>>>

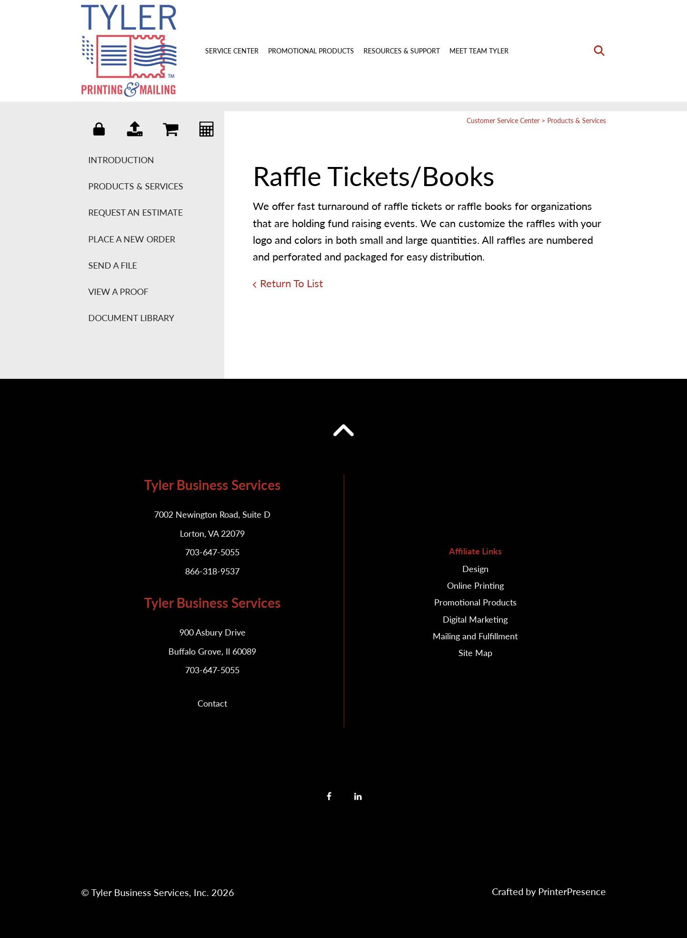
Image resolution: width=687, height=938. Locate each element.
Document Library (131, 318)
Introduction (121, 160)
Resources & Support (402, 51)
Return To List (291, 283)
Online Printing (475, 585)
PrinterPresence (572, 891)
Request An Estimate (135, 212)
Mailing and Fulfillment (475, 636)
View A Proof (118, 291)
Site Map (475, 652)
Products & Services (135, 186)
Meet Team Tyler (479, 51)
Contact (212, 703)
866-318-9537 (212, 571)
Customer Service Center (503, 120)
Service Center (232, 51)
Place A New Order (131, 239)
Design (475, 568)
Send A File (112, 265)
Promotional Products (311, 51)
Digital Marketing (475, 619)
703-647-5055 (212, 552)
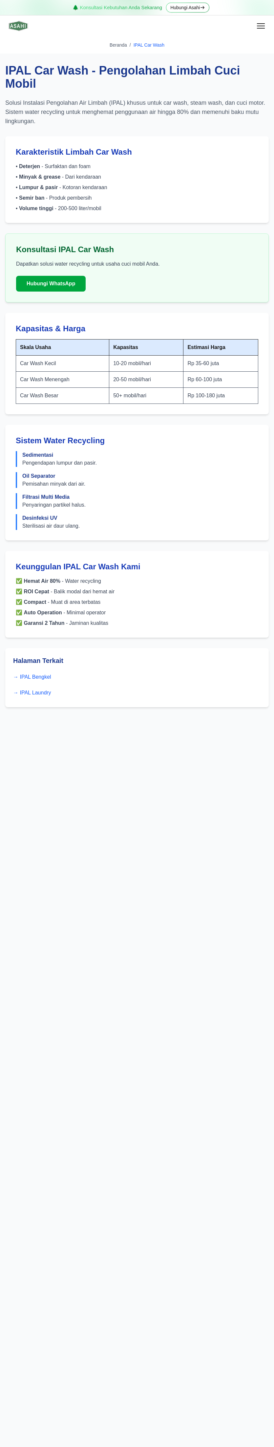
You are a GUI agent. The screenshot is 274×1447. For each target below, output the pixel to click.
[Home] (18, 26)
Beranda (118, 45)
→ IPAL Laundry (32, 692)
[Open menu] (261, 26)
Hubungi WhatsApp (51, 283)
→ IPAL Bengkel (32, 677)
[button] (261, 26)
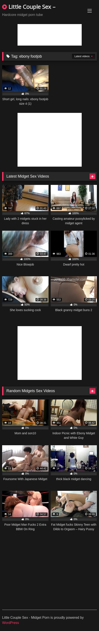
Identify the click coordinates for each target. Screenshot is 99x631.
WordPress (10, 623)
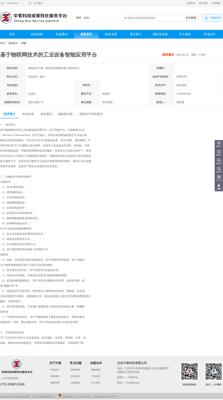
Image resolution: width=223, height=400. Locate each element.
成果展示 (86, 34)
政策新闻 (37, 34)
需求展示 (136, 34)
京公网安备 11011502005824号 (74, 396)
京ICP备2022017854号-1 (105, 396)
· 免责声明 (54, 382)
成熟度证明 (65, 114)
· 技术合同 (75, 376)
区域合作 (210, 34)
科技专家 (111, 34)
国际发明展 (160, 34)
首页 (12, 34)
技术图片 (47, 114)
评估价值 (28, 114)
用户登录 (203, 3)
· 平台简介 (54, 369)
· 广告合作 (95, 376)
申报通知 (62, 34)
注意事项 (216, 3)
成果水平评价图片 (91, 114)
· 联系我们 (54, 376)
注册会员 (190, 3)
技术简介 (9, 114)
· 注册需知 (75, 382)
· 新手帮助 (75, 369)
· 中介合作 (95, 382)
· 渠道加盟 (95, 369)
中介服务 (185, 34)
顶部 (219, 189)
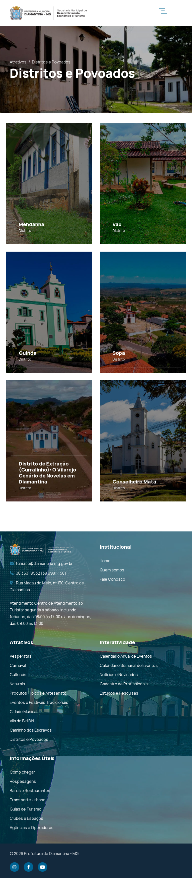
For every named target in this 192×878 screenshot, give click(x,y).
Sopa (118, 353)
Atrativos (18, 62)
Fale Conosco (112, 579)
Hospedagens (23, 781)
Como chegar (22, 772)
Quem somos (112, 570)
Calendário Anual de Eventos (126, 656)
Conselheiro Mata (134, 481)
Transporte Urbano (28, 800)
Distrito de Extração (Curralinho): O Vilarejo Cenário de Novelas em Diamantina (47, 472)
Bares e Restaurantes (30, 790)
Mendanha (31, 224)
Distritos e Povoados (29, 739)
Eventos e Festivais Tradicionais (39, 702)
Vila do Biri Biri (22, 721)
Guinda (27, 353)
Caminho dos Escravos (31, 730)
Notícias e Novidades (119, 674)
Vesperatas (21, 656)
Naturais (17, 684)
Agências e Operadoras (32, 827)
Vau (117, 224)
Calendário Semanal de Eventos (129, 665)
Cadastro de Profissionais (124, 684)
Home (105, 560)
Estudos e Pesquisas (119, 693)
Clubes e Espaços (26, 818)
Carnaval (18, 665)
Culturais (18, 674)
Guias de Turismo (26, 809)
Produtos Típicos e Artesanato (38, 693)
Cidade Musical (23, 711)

<<<

# GOAL OF THE EXERCISE
Pull out each line of the listing above that includes the word "Eventos".

# FULL ANSWER
Calendário Anual de Eventos (126, 656)
Eventos e Festivais Tradicionais (39, 702)
Calendário Semanal de Eventos (129, 665)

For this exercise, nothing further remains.